According to The Future of US Vehicle Electrification and GHG Emissions, businesses must be prepared to manage their operations in a bifurcated and rapidly changing market environment.
"EV adoption is set to surge in the coming decade, but new vehicle sales tell only part of the story," said Alex Heil, Senior Economist at The Conference Board. "Americans are holding on to their cars longer than they once did, with the average age of light vehicles exceeding 12 years in 2022. As a result, the US may need to support both a rapid ramp-up in EV charging and continued operation of fossil fuel infrastructure for decades to come—unless private investment, policy incentives, and consumer demand can spur even faster EV adoption and vehicle replacement."
Among the report's key insights:
EVs are likely to reach 50:50 parity with fossil-fuel vehicles in 2038.
- In this scenario, EVs account for 66% of new cars and light trucks and 25% of new medium and heavy trucks by 2032, before reaching 100% of all new vehicles by 2040.
- The transition to EVs will create a bifurcated transportation fuel system that persists for at least the next three decades.
Reaching net zero by 2050 will be doubtful without accelerating electrification of the transportation sector:
- If EV sales reach 100% by 2040, annual greenhouse gas (GHG) emissions from fossil fuel vehicles would fall by 51% based on current performance standards—a dramatic drop, but still far off the US goal of net zero in 2050.
- Indeed, a sizable portion of GHG emissions would remain in the absence of greater efficiencies for fossil fuel vehicles and potential adoption of alternative fuels like hydrogen for difficult-to-electrify subsectors.
Businesses face a transition risk in the decades ahead until near-complete electrification has occurred.
- In the interim, investments in fossil fuel infrastructure—including refineries, storage tanks, and fueling stations—would still be necessary, despite the decline of the gasoline and diesel markets in general.
- The rate of decline will determine the profitability of any such investments, integration of charging and refueling stations, and the willingness of businesses to commit financial resources.
EV Transition Will Require a New Policy Framework for US Infrastructure Funding
Among the serious complexities of electrification is its impact on the federal Highway Trust Fund (HTF), which has historically funded the maintenance and replacement of US road and transit through gasoline and diesel taxes.
In a supporting brief, EV Adoption Could Exacerbate Transportation Infrastructure Funding Shortfall, The Conference Board finds that fuel tax revenue could fall by 60% assuming EVs reach 100% market share of new vehicles by 2040. This will exacerbate challenges to the HTF—which is already chronically underfunded because gas taxes have not been raised since 1993.
Ultimately, an alternative funding mechanism may be needed to ensure the viability of US transport and supply chains:
Businesses might have to prepare to pay for new costs such as fees based on vehicle miles traveled (VMT) or on electricity used for charging.

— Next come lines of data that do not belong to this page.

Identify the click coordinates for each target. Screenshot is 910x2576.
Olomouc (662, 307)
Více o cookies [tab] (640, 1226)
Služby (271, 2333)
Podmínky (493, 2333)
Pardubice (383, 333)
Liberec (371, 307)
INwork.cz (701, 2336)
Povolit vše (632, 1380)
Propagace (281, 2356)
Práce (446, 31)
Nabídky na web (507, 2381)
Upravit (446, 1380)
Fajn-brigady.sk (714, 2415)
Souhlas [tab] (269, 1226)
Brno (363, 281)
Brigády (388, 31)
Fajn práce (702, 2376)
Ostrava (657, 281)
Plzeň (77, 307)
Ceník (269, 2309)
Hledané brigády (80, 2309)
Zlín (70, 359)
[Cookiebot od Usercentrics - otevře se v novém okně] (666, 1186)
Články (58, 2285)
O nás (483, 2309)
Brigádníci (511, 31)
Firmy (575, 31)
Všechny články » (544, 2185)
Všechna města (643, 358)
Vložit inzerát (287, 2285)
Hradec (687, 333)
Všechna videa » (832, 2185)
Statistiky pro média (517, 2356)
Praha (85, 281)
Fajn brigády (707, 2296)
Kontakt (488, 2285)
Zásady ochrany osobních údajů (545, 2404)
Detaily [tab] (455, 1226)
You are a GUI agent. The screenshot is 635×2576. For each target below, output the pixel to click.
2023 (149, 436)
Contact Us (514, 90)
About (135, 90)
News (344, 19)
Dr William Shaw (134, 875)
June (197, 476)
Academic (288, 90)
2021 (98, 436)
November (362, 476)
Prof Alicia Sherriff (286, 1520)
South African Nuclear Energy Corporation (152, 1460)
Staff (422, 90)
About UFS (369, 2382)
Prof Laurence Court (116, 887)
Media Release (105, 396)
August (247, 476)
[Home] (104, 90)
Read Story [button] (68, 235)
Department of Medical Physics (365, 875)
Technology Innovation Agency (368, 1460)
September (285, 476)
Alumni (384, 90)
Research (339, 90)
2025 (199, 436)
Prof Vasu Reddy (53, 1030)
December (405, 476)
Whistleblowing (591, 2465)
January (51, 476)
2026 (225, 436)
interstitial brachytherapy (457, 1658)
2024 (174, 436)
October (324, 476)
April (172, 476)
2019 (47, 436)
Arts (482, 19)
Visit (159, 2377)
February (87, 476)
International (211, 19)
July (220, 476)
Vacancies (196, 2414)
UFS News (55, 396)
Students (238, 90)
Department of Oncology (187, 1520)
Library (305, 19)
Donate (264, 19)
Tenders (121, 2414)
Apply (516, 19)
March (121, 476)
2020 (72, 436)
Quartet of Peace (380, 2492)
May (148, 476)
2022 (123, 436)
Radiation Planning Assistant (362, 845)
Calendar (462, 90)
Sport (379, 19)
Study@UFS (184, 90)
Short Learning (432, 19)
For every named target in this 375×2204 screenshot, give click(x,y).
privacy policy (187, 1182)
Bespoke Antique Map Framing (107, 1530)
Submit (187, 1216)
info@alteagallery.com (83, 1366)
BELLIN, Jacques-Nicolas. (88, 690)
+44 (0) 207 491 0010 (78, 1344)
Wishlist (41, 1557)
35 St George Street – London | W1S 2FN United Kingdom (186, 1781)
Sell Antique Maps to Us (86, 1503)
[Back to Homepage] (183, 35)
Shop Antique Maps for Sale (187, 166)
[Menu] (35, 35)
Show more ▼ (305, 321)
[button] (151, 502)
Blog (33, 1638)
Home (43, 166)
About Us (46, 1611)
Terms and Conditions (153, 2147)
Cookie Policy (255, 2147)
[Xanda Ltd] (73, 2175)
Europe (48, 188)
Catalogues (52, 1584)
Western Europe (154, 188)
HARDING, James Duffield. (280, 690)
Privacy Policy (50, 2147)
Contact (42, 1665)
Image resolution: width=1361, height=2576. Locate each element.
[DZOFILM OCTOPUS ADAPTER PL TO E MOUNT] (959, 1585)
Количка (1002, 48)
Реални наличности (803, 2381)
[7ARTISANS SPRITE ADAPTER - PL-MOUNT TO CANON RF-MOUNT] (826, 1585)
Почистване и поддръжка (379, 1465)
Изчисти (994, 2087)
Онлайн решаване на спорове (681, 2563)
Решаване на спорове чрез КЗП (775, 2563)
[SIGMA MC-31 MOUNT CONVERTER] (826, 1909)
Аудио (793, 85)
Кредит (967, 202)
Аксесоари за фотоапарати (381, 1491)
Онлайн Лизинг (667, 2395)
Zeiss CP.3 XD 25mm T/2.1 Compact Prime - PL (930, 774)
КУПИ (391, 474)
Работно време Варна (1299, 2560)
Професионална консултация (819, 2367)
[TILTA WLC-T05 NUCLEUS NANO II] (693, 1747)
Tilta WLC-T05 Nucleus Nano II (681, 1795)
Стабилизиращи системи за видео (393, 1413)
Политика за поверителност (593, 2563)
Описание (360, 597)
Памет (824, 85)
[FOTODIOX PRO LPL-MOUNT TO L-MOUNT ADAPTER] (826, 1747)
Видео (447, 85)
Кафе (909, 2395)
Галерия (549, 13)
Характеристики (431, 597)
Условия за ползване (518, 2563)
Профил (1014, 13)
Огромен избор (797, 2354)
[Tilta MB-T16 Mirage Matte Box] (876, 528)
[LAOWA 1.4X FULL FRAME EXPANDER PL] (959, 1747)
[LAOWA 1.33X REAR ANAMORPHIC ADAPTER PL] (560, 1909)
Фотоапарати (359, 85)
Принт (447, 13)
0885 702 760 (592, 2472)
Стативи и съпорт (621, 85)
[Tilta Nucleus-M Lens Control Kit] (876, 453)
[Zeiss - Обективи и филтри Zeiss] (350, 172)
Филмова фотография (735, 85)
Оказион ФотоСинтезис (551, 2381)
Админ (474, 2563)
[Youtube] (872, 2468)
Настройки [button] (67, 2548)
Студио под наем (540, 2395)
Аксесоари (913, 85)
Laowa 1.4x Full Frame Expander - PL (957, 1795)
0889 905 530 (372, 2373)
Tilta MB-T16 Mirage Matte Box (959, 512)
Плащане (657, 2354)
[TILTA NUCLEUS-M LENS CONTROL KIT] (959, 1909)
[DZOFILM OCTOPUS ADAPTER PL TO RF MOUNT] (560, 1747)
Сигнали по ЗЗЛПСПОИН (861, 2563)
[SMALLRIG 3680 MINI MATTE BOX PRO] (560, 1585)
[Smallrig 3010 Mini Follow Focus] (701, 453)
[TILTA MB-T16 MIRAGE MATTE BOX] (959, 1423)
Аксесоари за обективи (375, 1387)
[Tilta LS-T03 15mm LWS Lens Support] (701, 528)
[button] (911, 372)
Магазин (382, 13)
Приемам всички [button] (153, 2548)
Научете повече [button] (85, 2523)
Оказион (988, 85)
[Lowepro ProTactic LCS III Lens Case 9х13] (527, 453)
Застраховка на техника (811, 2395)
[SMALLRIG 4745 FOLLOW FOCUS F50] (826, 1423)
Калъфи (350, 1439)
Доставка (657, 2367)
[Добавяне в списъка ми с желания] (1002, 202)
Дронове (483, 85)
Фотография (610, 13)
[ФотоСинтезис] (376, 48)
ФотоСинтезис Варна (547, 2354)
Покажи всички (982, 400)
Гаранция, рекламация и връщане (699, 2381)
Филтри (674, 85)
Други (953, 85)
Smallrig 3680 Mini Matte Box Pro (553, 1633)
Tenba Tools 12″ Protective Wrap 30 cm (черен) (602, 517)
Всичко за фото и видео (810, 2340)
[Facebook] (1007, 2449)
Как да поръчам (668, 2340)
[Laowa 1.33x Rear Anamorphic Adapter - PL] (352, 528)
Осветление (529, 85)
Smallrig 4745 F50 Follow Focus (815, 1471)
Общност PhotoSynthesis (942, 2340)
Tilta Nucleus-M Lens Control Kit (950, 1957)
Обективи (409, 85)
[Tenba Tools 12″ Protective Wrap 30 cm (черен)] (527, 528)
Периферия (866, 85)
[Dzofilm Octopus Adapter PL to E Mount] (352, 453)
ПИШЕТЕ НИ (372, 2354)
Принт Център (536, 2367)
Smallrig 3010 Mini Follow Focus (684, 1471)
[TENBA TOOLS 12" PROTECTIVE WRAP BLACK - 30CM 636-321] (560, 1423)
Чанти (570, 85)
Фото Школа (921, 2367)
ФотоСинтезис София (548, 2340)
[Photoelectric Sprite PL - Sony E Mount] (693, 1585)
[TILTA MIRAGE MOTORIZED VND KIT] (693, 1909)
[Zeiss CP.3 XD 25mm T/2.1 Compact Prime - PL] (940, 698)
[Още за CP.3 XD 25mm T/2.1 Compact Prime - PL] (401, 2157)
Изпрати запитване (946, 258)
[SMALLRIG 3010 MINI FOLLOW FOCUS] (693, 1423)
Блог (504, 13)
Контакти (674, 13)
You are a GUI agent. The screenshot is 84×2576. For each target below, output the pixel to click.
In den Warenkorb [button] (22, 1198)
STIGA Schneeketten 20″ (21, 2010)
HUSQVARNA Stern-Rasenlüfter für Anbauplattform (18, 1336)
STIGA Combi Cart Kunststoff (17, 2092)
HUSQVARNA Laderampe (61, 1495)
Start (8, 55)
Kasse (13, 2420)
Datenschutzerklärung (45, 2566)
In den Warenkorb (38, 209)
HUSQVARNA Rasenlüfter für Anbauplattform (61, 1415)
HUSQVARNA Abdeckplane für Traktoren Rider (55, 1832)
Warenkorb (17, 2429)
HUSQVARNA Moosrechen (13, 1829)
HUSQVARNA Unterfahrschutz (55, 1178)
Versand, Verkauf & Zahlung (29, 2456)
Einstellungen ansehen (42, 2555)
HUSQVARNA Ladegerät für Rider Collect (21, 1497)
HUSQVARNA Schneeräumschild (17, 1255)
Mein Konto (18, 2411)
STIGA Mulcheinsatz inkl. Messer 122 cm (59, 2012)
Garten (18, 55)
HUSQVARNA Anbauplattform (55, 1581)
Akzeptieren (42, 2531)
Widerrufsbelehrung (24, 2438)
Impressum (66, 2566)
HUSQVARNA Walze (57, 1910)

- While HTF revenue is paid today when motorists purchase fuel, a future system may be based on peak demand or specific impacts on infrastructure during use.
- This shift to a new system, while not entirely costless in itself, could open up new efficiencies via better route choices or time-of-day planning.
Data security will become a critical issue for businesses and households.
- A new system of telematics—data collected from vehicles via sensors or smart devices for pricing and revenue collection—would be needed to implement a more dynamic charging and cost recovery system.